Background: Meningoencephalitis of unknown origin is a common cause of severe neurological disease in dogs. The term covers a heterogeneous group of noninfectious inflammatory diseases, with immune dysregulation widely accepted as the underlying disease mechanism. Current treatment consists of immunosuppression, with corticosteroids being the mainstay of virtually all treatment regimens. However, side effects of corticosteroids can be severe, and might be the cause of death in some patients. This retrospective, multi-centric study aimed at describing a population of Scandinavian dogs with meningoencephalitis of unknown origin in regards to reported side effects and cause of death, and to highlight possible differences in survival, when comparing corticosteroid monotherapy with other treatment regimens.
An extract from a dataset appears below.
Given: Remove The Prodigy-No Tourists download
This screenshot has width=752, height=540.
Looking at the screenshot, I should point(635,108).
Results: Within the 5-year study period, 63 dogs were included. Of these, 35 (49.3%) died or were euthanized during the study period. Median survival time from time of diagnosis based on Kaplan-Meier curves for the overall population was 714 days (equivalent to around 25 months, range 0-1678 days). There was no statistically significant difference (P = 0.31) in survival between dogs treated with corticosteroid monotherapy (n = 26, median survival time 716 days, equivalent to around 25 months, range 5-911 days), dogs receiving a combination of corticosteroids and ciclosporin (n = 15, median survival time 916 days, equivalent to around 31 months, range 35-1678 days), and dogs receiving corticosteroids combined with either cytosine arabinoside, leflunomide, or a combination of 2 or more add-on drugs (n = 13, median survival time 1186 days, equivalent to around 40 months, range 121-1640 days). Side effects were registered for 47/63 dogs. Polyphagia (n = 37/47), polyuria/polydipsia (n = 37/47), diarrhea (n = 29/47) and lethargy (n = 28/47) were most frequently reported. The most common cause for euthanasia was relapse (n = 15/35, 42.9%), followed by insufficient or lack of treatment response (n = 9, 25.7%). Side effects were the direct cause of euthanasia in 2/35 dogs (5.7%).
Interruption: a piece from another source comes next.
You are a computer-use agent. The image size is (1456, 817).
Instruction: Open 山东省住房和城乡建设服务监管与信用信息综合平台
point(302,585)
Conclusions: A large proportion of dogs in the overall population were euthanized due to relapse, emphasizing a need for treatment regimens aimed at specifically preventing relapse for an improved long-term survival. Side effects in dogs receiving corticosteroid monotherapy were rarely a direct cause of death, but were reported for all dogs. No statistically significant difference in survival was found when corticosteroid monotherapy was compared to other treatment regimens.